Berlusconi: «Intesa a largo raggio, faremo le riforme»

Se Renzi ha scelto la via della conferenza stampa, Berlusconi preferisce da parte sua la nota per le agenzie. Ma il tenore è identico: i leader dei due maggiori partiti hanno siglato un’intesa  a vasto raggio. «L’accordo con Renzi prevede una nuova legge elettorale che porti al consolidamento dei grandi partiti in un’ottica di semplificazione dello scenario politico». Nelle parole del Cavaliere, l’intesa con Renzi non punta alla divaricazione con le forze minori ma a una ricomposizione del quadro politico  «Insieme, abbiamo auspicato che tutte le forze politiche possano dare il loro fattivo contributo in Parlamento alla rapida approvazione della legge, che speriamo possa essere largamente condivisa». Berlusconi abbassa inoltre i toni della polemica anche con il governo Letta. «Durante il nostro colloquio, pur ribadendo le critiche di Forza Italia all’azione dell’esecutivo, e auspicando di poter al più presto ridare la parola ai cittadini, ho garantito al segretario Renzi che Forza Italia appoggerà in Parlamento le riforme volte a semplificare l’assetto istituzionale del Paese, e, in particolare, quelle relative alla trasformazione del Senato e alla modifica del Titolo Quinto della Costituzione». Le elezioni anticipate a maggio paiono insomma allontanarsi, almeno a giudicare dal tono usato dal leader di Forza Italia.
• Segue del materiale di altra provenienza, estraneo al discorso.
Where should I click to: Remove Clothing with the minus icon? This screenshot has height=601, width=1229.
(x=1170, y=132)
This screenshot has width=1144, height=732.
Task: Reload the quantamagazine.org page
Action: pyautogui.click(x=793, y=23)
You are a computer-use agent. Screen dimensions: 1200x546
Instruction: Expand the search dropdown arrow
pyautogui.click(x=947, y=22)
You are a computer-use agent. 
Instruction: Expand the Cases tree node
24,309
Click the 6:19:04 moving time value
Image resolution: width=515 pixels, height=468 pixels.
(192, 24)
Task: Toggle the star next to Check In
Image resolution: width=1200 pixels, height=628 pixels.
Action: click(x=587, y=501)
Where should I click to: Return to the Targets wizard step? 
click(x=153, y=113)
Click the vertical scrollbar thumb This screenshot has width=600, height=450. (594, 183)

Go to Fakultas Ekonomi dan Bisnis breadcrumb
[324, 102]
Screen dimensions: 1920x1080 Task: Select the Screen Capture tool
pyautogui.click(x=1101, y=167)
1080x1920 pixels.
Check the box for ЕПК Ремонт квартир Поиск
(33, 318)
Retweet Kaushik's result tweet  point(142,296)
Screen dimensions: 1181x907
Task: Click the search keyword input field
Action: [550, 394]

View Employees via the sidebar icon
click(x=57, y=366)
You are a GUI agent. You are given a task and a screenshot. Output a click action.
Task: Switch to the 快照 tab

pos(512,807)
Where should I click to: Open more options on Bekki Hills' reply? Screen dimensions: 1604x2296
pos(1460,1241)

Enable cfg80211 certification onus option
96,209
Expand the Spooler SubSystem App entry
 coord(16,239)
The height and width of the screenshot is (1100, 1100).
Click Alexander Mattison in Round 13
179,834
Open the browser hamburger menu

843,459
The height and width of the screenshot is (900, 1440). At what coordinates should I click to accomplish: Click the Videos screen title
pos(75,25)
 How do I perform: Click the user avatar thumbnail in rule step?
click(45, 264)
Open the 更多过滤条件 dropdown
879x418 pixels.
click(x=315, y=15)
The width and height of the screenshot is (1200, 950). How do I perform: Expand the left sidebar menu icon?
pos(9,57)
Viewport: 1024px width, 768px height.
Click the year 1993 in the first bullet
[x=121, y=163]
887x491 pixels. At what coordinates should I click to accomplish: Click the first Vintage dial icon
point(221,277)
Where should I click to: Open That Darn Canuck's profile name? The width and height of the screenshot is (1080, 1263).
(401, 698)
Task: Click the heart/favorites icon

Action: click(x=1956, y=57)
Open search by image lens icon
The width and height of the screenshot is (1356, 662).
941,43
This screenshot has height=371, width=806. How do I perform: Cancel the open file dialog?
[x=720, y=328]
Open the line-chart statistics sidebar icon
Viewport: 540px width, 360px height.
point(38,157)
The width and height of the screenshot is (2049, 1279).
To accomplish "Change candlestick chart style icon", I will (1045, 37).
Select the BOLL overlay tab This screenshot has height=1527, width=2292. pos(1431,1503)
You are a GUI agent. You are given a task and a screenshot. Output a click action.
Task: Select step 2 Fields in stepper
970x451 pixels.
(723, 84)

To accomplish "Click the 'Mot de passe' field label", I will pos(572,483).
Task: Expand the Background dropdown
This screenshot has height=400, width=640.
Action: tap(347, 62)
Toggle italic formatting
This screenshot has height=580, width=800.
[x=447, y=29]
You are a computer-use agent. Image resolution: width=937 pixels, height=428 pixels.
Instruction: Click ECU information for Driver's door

Uno dei passaggi più significativi della nota è la presa d’atto da parte del Cavaliere  della fine del bipolarismo muscolare che ha caratterizzato a lungo la vita politica italiana. «Siamo quindi lieti, oggi, di prendere atto del cambiamento di rotta del Partito Democratico». L’incontro con Renzi nella sede nazionale del Pd ha una sua forte pregnanza simbolica, oltre che politica.